▶ _Supplied passage_:
Sound Bite
Bad news rains steadily out of Gaza, but we have no in-person experience to bring home the appalling reality.In this photo essay two French journalists introduce the various people who call it home and create an informal survey of the views on all sides, from Palestinian "tunnellers" to Israeli "settlers."
This report on the long-running tragedy in the Gaza Strip addresses a simple question that most of us have overlooked: What on earth is it like to live day-by-day in a tiny territory, over-populated and beset by war?
Based on several extended stays among Palestinians and Israeli settlers as well, this narrative and these photographs shine a new light on this "open-air prison." Through individual portraits and testimonies, the authors reveal a lively scene where everyone is struggling tenaciously to hold onto a semblance of normal life.

[Stored data entries]

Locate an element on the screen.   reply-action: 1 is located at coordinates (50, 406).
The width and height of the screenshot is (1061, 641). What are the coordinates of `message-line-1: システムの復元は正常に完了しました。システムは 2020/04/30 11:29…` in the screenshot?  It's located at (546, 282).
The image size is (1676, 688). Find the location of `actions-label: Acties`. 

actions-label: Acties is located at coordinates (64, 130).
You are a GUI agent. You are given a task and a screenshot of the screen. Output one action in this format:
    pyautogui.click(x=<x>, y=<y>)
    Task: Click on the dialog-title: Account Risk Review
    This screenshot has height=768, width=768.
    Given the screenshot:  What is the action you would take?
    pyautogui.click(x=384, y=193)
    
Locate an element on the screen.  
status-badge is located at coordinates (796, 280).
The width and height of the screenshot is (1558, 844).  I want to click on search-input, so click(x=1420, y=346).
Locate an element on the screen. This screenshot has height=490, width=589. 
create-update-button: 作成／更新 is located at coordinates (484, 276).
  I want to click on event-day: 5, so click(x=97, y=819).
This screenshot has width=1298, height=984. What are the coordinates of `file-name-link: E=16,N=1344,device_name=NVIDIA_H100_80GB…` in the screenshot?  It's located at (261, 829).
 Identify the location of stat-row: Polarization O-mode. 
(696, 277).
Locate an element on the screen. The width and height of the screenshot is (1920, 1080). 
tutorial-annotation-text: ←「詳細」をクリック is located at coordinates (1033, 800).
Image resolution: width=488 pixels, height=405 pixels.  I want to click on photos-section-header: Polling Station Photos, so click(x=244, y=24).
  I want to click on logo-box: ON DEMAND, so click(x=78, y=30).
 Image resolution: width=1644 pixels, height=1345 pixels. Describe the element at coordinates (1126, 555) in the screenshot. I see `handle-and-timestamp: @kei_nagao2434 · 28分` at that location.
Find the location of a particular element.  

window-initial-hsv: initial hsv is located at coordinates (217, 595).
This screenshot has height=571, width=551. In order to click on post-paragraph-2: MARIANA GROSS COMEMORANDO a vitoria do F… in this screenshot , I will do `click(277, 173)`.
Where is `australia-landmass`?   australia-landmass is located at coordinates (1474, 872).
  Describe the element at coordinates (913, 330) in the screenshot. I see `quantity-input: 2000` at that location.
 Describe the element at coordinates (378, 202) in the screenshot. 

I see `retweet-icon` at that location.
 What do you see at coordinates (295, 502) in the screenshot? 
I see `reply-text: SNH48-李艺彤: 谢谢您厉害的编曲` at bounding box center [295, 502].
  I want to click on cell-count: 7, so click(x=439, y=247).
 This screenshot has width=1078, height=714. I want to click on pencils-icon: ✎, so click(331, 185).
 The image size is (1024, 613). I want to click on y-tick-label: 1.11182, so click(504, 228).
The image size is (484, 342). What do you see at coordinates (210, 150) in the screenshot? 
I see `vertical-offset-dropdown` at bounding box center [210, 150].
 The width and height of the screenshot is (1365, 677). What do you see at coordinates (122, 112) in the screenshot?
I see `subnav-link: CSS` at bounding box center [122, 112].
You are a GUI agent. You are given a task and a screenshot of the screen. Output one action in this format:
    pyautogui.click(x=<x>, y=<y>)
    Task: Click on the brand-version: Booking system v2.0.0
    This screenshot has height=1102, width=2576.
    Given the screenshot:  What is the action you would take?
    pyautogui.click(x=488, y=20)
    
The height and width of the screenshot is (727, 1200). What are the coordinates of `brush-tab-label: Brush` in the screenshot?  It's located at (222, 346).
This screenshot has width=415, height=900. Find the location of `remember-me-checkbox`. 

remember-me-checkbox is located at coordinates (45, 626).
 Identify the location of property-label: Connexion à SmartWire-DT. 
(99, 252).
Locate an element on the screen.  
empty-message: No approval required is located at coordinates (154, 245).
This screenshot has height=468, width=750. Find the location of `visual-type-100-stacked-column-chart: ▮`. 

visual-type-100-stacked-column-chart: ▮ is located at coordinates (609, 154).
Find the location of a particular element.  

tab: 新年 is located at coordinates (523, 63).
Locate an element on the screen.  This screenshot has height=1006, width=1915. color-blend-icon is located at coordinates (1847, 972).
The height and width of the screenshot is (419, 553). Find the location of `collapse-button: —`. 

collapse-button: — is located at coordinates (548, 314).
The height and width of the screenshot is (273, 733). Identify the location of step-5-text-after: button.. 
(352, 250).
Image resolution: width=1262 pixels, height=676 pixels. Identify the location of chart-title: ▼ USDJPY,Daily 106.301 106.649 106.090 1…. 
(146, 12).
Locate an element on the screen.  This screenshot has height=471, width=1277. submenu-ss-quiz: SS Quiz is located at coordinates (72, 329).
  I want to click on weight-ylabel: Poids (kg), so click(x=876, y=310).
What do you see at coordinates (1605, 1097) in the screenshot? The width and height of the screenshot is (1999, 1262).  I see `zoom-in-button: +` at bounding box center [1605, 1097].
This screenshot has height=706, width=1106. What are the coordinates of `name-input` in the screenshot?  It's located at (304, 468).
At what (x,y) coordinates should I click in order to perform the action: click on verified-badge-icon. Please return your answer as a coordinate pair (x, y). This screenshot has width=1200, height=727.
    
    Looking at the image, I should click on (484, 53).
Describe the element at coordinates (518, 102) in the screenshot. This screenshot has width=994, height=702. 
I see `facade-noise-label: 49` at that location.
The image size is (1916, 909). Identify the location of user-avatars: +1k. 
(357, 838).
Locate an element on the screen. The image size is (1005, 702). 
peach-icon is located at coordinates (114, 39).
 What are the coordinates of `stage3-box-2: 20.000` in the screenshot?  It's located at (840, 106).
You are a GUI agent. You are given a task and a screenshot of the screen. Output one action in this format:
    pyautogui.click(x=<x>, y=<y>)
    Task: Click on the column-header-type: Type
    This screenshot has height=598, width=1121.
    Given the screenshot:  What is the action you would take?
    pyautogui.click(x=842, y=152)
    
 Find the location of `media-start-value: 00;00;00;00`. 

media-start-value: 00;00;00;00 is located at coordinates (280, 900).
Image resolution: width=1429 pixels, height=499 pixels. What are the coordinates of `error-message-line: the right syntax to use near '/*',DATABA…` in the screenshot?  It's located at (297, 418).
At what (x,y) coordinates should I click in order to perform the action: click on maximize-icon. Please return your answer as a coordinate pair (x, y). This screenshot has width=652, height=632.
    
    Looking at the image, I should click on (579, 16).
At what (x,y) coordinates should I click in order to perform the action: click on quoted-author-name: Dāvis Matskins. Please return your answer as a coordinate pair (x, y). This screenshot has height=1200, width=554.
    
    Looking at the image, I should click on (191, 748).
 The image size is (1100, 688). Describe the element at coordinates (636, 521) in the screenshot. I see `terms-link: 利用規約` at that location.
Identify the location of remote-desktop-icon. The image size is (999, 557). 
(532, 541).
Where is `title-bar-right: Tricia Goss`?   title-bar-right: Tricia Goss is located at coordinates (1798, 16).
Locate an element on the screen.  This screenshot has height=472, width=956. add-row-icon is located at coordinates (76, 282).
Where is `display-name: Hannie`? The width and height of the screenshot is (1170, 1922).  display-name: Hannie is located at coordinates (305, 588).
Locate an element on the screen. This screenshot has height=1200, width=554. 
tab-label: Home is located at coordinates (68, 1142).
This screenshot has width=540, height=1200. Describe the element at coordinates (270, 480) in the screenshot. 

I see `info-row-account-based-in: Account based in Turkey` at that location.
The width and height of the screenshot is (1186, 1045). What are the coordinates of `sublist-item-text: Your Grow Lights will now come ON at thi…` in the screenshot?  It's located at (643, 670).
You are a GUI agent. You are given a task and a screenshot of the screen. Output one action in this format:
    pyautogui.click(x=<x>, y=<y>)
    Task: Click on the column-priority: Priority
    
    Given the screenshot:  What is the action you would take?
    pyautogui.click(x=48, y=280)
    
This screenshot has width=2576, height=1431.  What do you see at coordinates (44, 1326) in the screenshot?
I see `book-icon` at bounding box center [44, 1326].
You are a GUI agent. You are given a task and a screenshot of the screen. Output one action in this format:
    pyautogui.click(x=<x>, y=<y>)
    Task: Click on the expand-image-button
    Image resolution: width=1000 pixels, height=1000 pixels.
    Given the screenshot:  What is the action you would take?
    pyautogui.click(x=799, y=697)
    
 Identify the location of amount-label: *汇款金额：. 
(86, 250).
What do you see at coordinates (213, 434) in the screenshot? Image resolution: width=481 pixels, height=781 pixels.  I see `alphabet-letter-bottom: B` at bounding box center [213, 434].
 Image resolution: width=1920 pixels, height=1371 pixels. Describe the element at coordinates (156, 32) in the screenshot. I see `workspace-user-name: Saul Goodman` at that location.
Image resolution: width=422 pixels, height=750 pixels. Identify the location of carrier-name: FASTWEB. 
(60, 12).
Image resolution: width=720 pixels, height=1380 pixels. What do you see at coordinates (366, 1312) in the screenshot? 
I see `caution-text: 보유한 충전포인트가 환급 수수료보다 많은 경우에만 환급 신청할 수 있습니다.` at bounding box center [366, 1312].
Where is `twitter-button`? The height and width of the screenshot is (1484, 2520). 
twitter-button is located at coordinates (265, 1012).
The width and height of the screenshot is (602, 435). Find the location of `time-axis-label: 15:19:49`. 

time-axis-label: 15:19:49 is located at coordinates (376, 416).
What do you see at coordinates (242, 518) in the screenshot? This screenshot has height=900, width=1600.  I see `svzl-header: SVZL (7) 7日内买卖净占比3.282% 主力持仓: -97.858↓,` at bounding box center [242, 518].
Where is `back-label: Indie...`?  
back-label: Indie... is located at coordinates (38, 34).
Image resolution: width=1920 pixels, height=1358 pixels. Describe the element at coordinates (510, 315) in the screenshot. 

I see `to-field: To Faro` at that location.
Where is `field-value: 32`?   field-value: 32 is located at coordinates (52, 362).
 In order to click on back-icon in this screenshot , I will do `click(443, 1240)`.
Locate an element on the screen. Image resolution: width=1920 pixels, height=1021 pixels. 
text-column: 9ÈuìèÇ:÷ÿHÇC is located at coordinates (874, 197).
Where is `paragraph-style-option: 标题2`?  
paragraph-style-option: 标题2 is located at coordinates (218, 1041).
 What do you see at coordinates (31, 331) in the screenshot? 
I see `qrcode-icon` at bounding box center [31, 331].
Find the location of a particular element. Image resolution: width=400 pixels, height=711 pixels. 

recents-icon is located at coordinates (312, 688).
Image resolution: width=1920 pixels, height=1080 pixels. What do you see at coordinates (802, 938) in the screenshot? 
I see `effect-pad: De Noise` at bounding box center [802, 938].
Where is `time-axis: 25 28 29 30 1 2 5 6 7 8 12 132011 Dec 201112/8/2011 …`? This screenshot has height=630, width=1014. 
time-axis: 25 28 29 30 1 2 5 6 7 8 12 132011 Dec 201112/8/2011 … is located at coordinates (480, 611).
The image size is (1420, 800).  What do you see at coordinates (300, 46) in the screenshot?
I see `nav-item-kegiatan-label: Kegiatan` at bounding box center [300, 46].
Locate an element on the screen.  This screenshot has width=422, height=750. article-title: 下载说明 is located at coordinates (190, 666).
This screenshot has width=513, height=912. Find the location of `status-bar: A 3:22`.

▶ _Tasks to perform_:
[1] Extract the part of the Gaza description from "This report on" up to and including "beset by war?".
[2] Extend the Gaza description with new text that picks up after its final sentence.
This material has no connection to the Gaza description.

▶ _Responses by item number_:
[1]
This report on the long-running tragedy in the Gaza Strip addresses a simple question that most of us have overlooked: What on earth is it like to live day-by-day in a tiny territory, over-populated and beset by war?

[2]
About the Author
Author Hervé Kempf is a journalist with Le Monde daily newspaper in Paris. He has authored several books including, most recently, La Guerre Secrète des OGM (The Secret War of Genetically Modified Foods. Seuil, 2003). Also by Hervé Kempf:
- La Révolution biolithique. Humains artificiels et machines animées (Albin Michel, 1998)
- La Baleine qui cache la forêt. Enquête sur les pièges de l'écologie (La Découverte, 1994)
- L'Économie à l'épreuve de l'écologie (Hatier, 1991)
Jérôme Equer is an award-winning international photographer and filmmaker. By Jérôme Equer:
- Traumas (Grandvaux, 2003)
- Les Murs de l'enfer (Albin Michel, 2001)
GAZA: Life in a Cage was originally published in French by Editions du Seuil, © 2005, as Gaza, La vie en cage, © 2004 Jérôme Equer for the photographs.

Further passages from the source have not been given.